NEW YORK (GenomeWeb News) The National Human Genome Research Institute plans to fund more new research projects that explore how to best use genome sequencing in clinical care, as well as the ethical, legal, and social implications of using that genomic information in the clinic.

After receiving a strong response from the research community to its Clinical Sequencing Exploratory Research program, which funded several new projects late last year, the institute plans to renew the funding call sometime late this spring, NHGRI Program Director Brad Ozenberger told GenomeWeb Daily News on Thursday.

"We had a really strong response to [the first] RFA," he said. "There's a real interest in this area in the community, so we decided to reissue the RFA and expand this consortium. We expected that there would be a good response, but it exceeded our expectations. There is just a lot of activity right now with next-gen sequencing and trying to move some of those technologies into medical care, so this RFA really hit a hot button."

The CSER program was designed to support multi-disciplinary studies involving clinicians, bioinformaticians, and ethicists to explore through specific projects the challenges, opportunities, and ethical questions related to using genome sequence data in clinical care. The research should address critical questions about how to apply genomic sequencing to clinical care in individual cases, "from generation of genomic sequence data, to interpretation and translation of the data for the physician," NHGRI said in a notice about its plans to fund more CSER awards.

Each of these projects are to include three components: a clinical genomics study; a sequencing, analysis, and interpretation of sequence data project; and a study of some of the ethical, legal, economic, and psychosocial implications of using genomic information to diagnose and treat real patients. NHGRI sees these projects as more than studies of specific diseases and their care, but foremost as efforts to evaluate how sequencing can be used in medical practice more broadly.

"The point of the program is not to solve those diseases or discover new disease association alleles, but it is really about the process. So the breadth of approaches in disease areas is going to help us in that area," Ozenberger explained.

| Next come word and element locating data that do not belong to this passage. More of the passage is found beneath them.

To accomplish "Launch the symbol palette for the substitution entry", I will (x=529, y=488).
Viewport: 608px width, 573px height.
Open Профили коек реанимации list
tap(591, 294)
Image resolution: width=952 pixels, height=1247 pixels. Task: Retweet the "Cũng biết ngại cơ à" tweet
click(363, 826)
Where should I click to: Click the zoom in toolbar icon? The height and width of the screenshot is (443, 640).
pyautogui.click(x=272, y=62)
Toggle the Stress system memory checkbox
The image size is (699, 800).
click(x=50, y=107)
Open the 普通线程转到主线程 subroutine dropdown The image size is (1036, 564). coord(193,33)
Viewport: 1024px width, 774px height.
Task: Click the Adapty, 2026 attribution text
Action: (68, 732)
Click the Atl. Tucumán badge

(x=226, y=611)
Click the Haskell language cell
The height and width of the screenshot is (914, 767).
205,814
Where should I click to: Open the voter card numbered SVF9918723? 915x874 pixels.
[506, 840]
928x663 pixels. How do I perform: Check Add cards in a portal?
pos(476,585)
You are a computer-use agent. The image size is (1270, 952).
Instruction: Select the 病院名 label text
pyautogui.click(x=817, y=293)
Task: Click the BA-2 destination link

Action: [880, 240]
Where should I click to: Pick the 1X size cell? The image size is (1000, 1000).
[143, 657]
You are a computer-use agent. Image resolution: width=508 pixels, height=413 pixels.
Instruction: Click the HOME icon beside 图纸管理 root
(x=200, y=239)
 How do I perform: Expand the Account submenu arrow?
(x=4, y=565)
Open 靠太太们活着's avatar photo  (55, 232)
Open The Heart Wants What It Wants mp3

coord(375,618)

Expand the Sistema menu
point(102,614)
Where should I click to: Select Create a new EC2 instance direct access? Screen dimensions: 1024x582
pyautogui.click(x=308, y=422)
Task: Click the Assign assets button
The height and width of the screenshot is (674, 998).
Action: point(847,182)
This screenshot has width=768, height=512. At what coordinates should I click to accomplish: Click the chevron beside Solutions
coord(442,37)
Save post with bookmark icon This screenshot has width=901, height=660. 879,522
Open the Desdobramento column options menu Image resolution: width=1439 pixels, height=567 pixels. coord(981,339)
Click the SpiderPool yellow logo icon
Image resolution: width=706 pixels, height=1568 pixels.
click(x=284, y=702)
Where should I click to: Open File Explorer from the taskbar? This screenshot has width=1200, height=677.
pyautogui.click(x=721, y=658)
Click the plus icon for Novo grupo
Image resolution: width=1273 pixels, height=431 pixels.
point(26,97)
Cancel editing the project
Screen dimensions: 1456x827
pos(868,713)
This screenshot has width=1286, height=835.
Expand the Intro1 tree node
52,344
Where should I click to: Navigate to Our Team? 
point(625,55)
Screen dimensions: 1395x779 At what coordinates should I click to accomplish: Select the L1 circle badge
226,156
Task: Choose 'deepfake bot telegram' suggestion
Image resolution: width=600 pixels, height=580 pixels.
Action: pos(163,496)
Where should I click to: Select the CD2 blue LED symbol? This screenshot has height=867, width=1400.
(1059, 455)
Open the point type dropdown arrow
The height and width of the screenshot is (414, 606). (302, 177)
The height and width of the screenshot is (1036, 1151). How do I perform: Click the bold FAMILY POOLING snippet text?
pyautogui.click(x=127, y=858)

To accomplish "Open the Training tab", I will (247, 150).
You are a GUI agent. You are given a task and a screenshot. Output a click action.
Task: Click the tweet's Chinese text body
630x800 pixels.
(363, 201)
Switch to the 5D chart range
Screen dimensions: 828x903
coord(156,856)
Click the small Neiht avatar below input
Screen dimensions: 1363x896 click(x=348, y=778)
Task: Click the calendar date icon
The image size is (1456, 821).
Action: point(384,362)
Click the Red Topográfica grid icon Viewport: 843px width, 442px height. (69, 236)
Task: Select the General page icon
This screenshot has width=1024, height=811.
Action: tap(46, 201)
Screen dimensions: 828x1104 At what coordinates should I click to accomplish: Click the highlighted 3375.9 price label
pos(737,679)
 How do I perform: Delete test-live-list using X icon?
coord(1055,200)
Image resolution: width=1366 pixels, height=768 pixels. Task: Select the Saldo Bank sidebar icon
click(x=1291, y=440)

Last December, NHGRI granted $40 million to fund the first five CSER projects. These included a project to use and evaluate whole-exome sequencing as a diagnostic tool in searching for genetic errors that may be linked to patients' eating disorders, a study that will use genome and exome sequence data alongside ELSI surveys to study commonalities between colon cancer patients, and an effort to use sequencing and analysis with genetic counseling to study patients with disorders that cannot be easily diagnosed, among others.

These awards primarily went to research universities and institutes with a history of conducting basic genomics research, such as Baylor College of Medicine and the University of Washington, but also went to the large clinical research centers of Brigham and Women's Hospital and Children's Hospital of Philadelphia.

"NHGRI historically has been much more focused on basic research, but with our new strategic direction of moving into genomic medicine, we did have a lot of applicants who are not the typical people we work with at NHGRI," Ozenberger said.